▶ _Exercise_
Could you repeat every one of the items below word for word, leaving the pictures out?

### Dataset excerpts

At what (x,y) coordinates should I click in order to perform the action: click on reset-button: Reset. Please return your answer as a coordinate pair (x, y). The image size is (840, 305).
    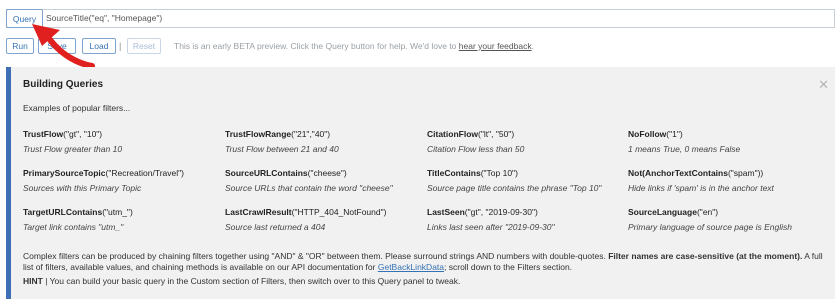
    Looking at the image, I should click on (144, 46).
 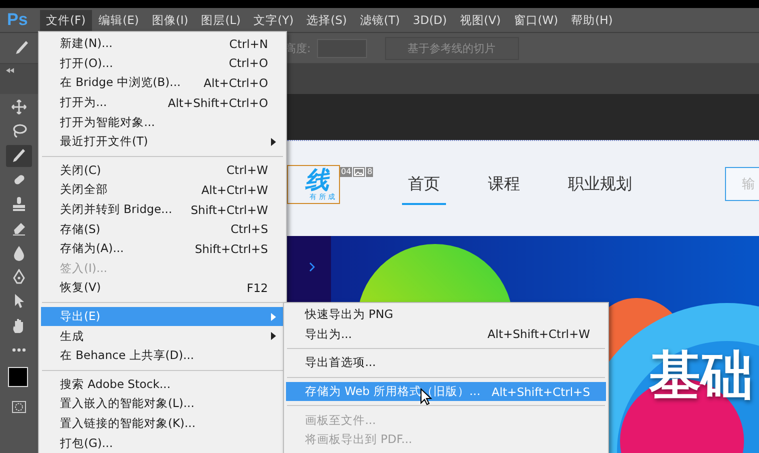 I want to click on slice-number: 04, so click(x=346, y=172).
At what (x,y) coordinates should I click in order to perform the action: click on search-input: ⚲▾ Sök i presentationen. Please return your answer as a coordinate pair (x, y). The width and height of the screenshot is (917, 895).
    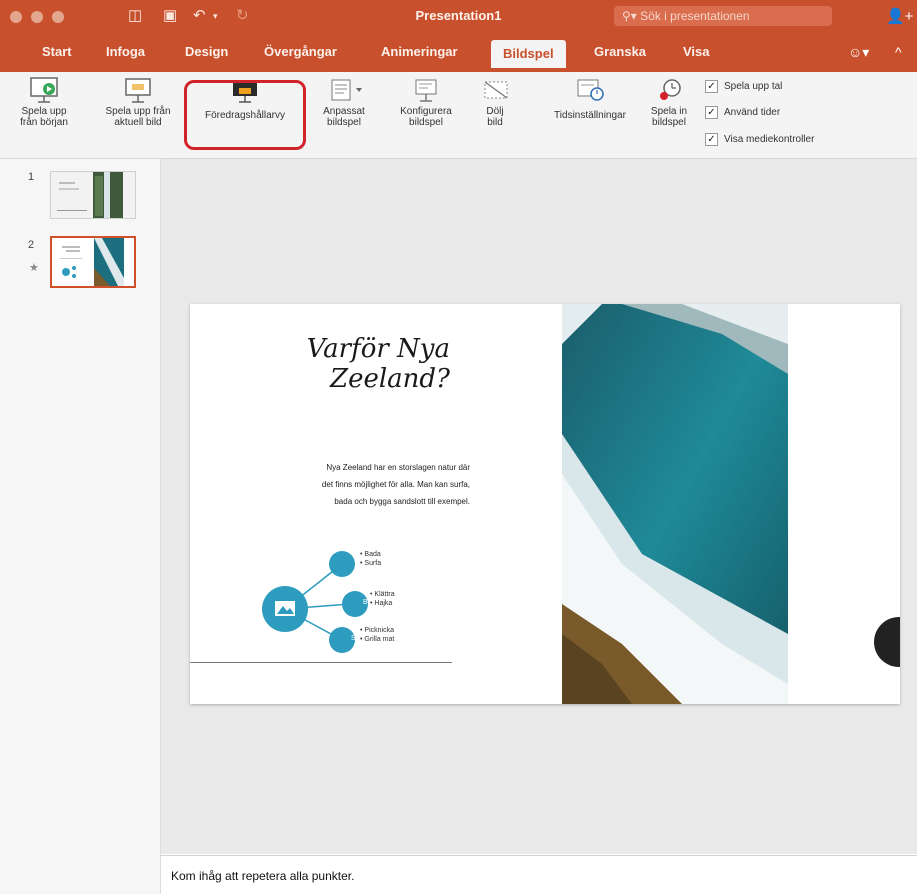
    Looking at the image, I should click on (723, 16).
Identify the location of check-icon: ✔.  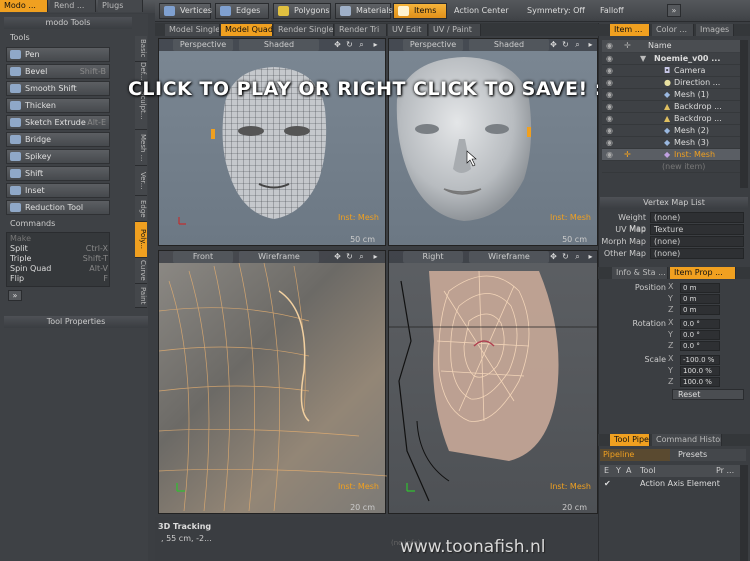
(608, 484).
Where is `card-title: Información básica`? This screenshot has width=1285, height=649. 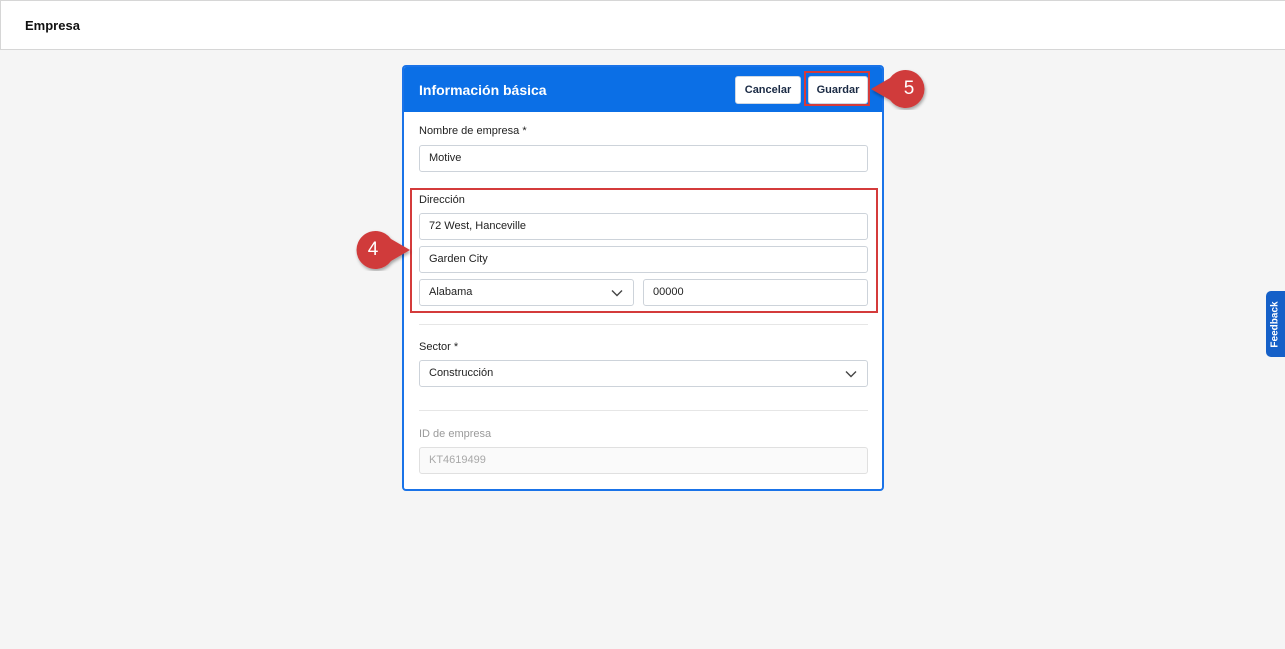
card-title: Información básica is located at coordinates (483, 90).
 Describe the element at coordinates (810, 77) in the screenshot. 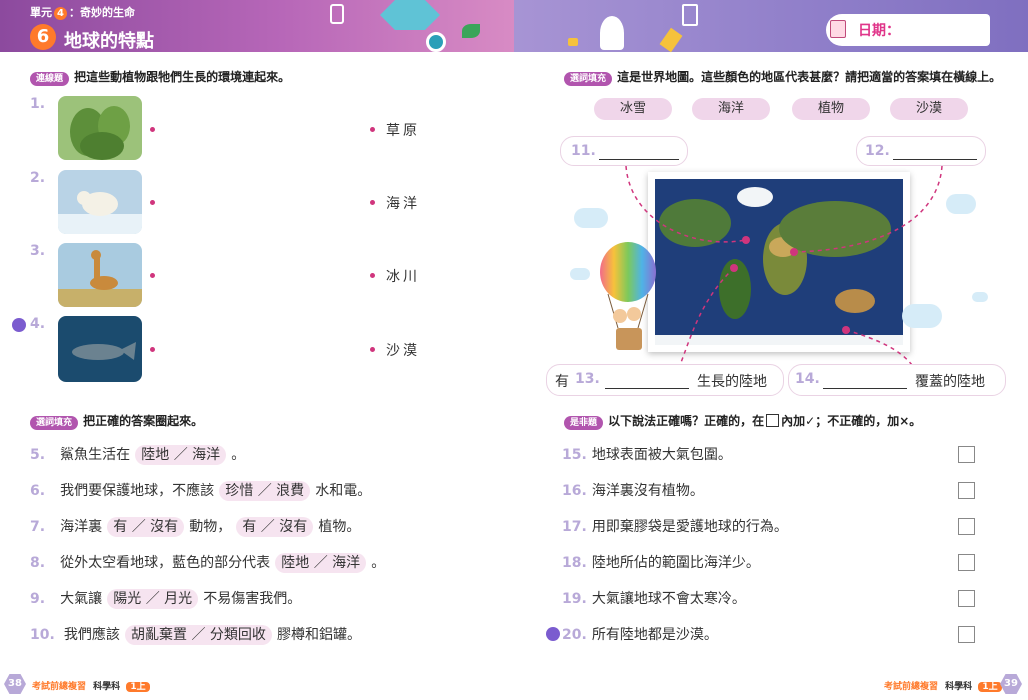

I see `section3-instruction: 這是世界地圖。這些顏色的地區代表甚麼？請把適當的答案填在橫線上。` at that location.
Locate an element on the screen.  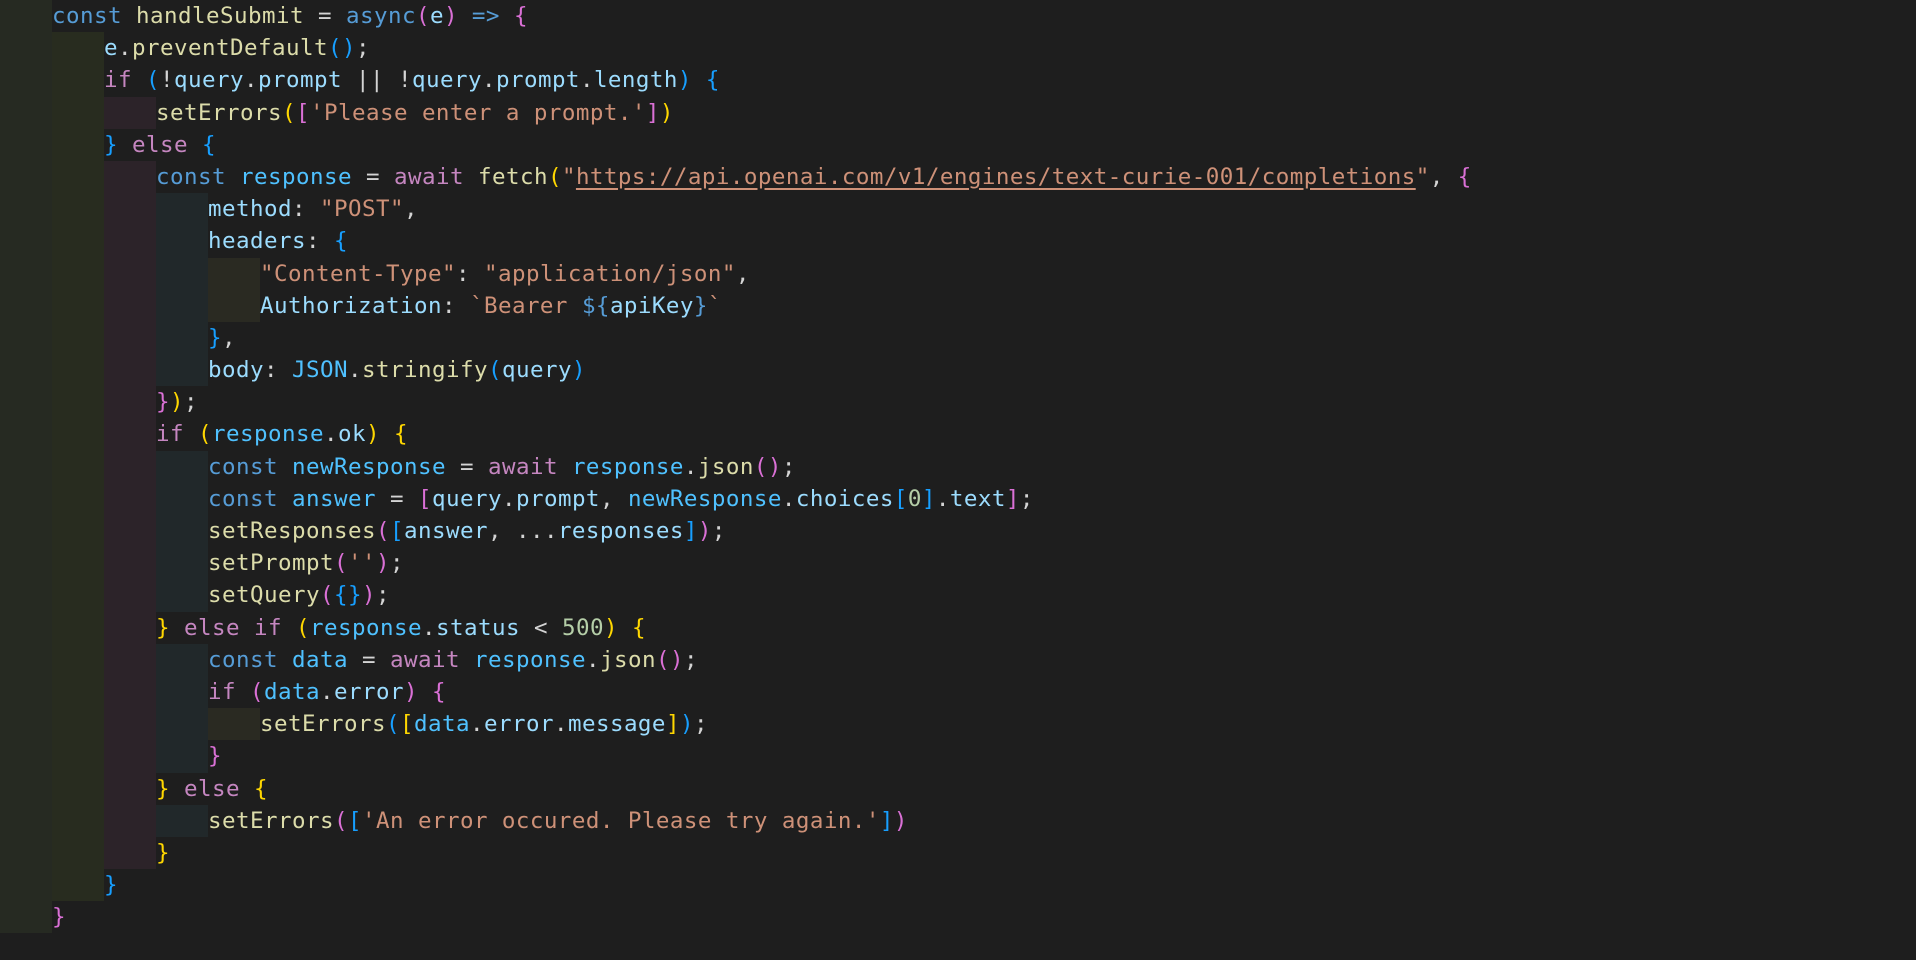
code-line: } else if (response.status < 500) { is located at coordinates (958, 628).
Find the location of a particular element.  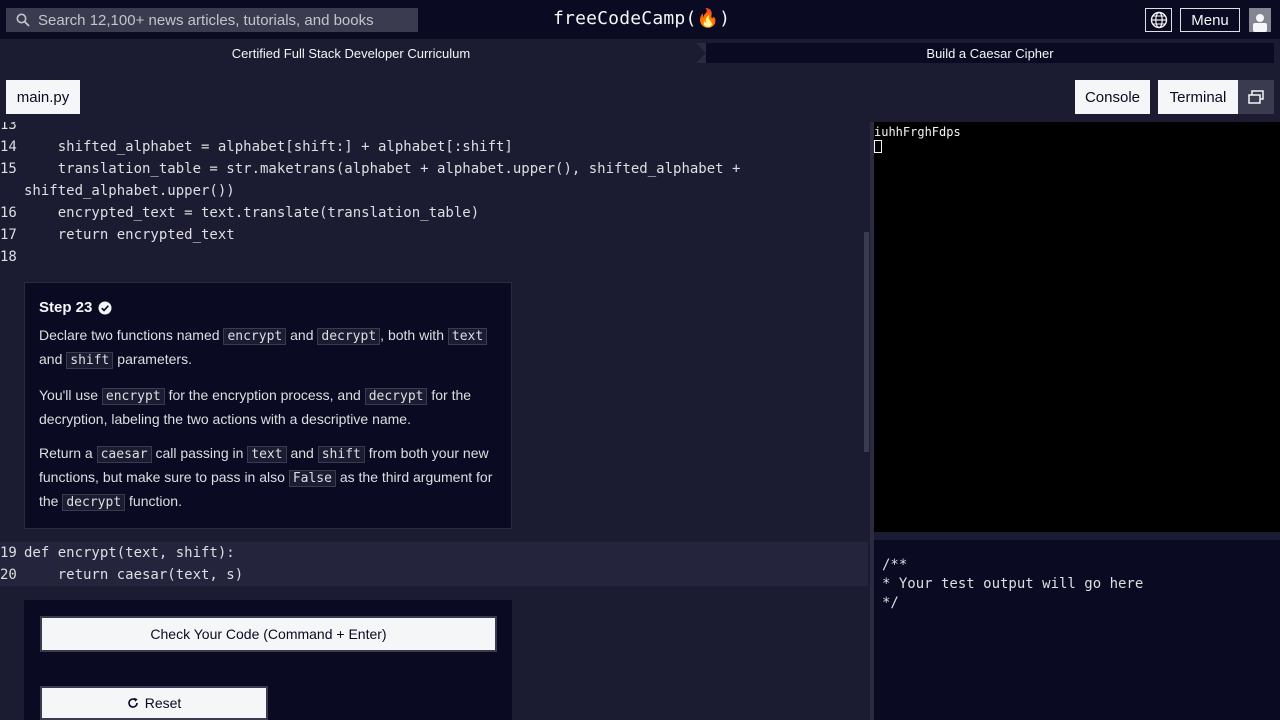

######

▶ _Response_
At what (x,y) coordinates should I click in order to perform the action: click on reset-button: Reset. Please return your answer as a coordinate pair (x, y). The image size is (840, 305).
    Looking at the image, I should click on (144, 46).
  I want to click on slice-number: 04, so click(x=346, y=172).
At what (x,y) coordinates should I click in order to perform the action: click on search-input: ⚲▾ Sök i presentationen. Please return your answer as a coordinate pair (x, y). The width and height of the screenshot is (917, 895).
    Looking at the image, I should click on (723, 16).
Identify the location of check-icon: ✔.  
(608, 484).
Where is `card-title: Información básica`? This screenshot has width=1285, height=649. 
card-title: Información básica is located at coordinates (483, 90).
 Describe the element at coordinates (810, 77) in the screenshot. 

I see `section3-instruction: 這是世界地圖。這些顏色的地區代表甚麼？請把適當的答案填在橫線上。` at that location.
Locate an element on the screen.  
code-line: } else if (response.status < 500) { is located at coordinates (958, 628).
Find the location of a particular element.  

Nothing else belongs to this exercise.